[Screenshot grounding data]
"""

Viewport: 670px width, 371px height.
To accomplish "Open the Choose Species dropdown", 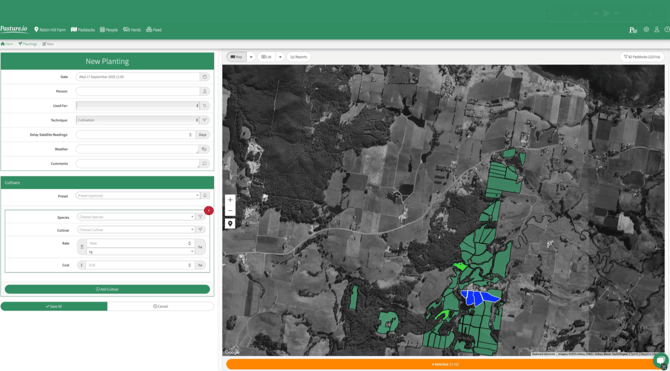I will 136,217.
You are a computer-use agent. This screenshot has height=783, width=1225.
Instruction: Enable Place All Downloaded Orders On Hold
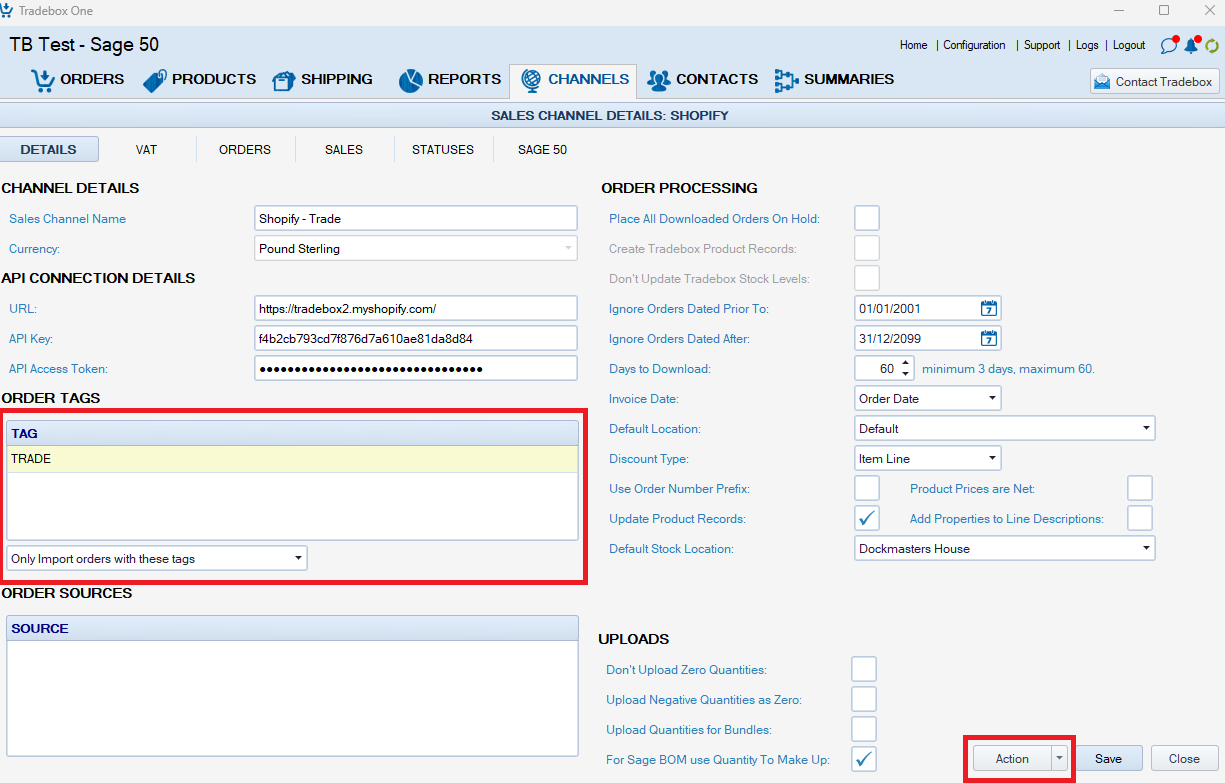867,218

"""

Work item
Write the lines out again exactly, beginning at the one containing "Instruction: Enable Place" and ending with the last line of the entries, but without any pictures.

Your solution
Instruction: Enable Place All Downloaded Orders On Hold
867,218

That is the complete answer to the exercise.